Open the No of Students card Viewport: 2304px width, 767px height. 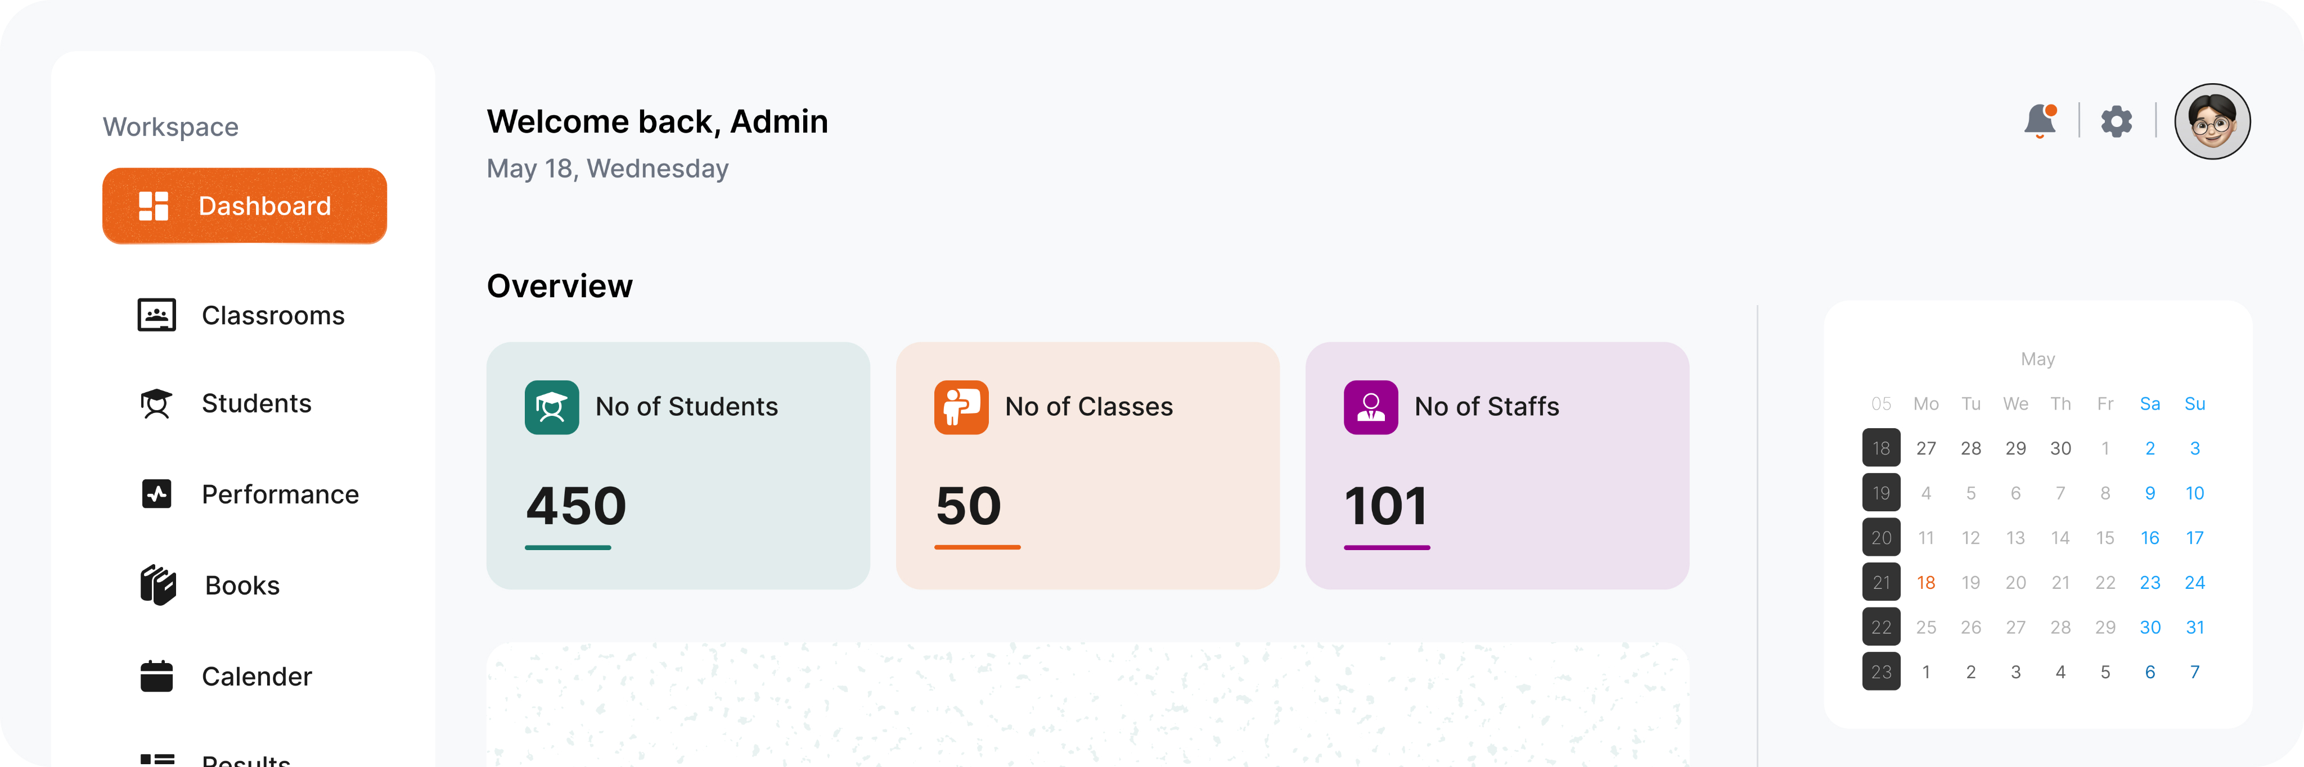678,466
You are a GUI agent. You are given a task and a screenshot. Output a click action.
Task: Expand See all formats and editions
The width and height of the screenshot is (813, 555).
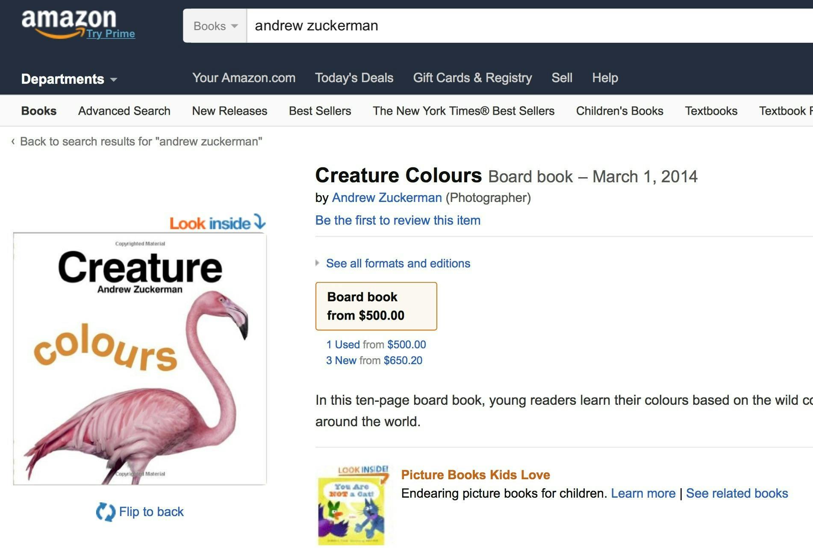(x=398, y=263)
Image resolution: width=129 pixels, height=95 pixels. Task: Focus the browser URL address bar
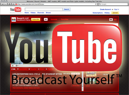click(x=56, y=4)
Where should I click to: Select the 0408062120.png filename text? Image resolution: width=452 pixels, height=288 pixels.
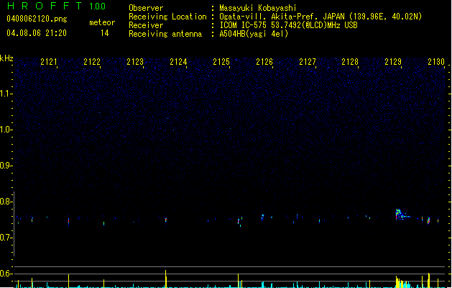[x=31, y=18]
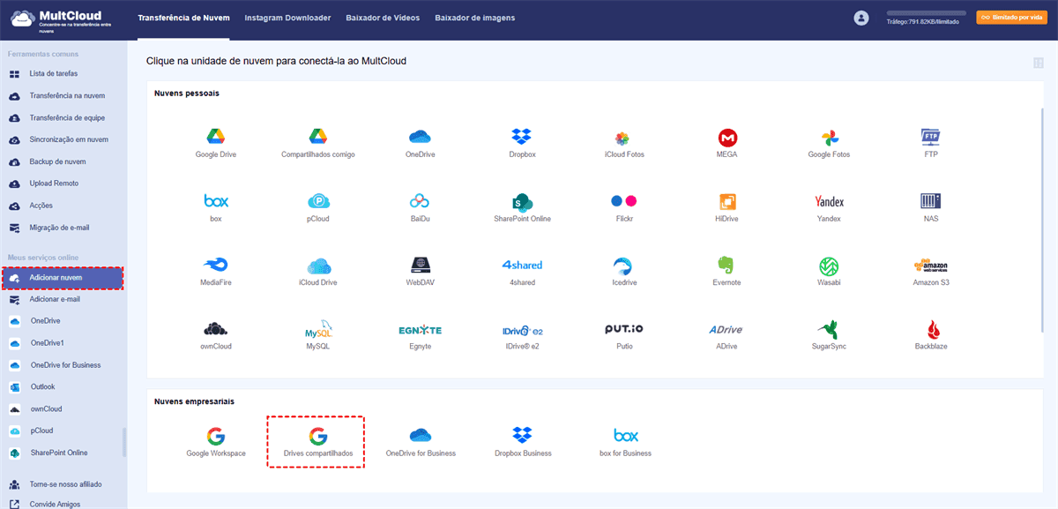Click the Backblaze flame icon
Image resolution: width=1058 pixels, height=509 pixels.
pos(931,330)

----

- [Work instructions]:
Beginning with the line containing "Where should I" and ending with the last line of the data, output those lines exactly and nothing more. Omit every picture.

- [Solution to the exercise]:
Where should I click to: Select the 0408062120.png filename text? Image resolution: width=452 pixels, height=288 pixels.
[x=31, y=18]
Click the Backblaze flame icon
Image resolution: width=1058 pixels, height=509 pixels.
pos(931,330)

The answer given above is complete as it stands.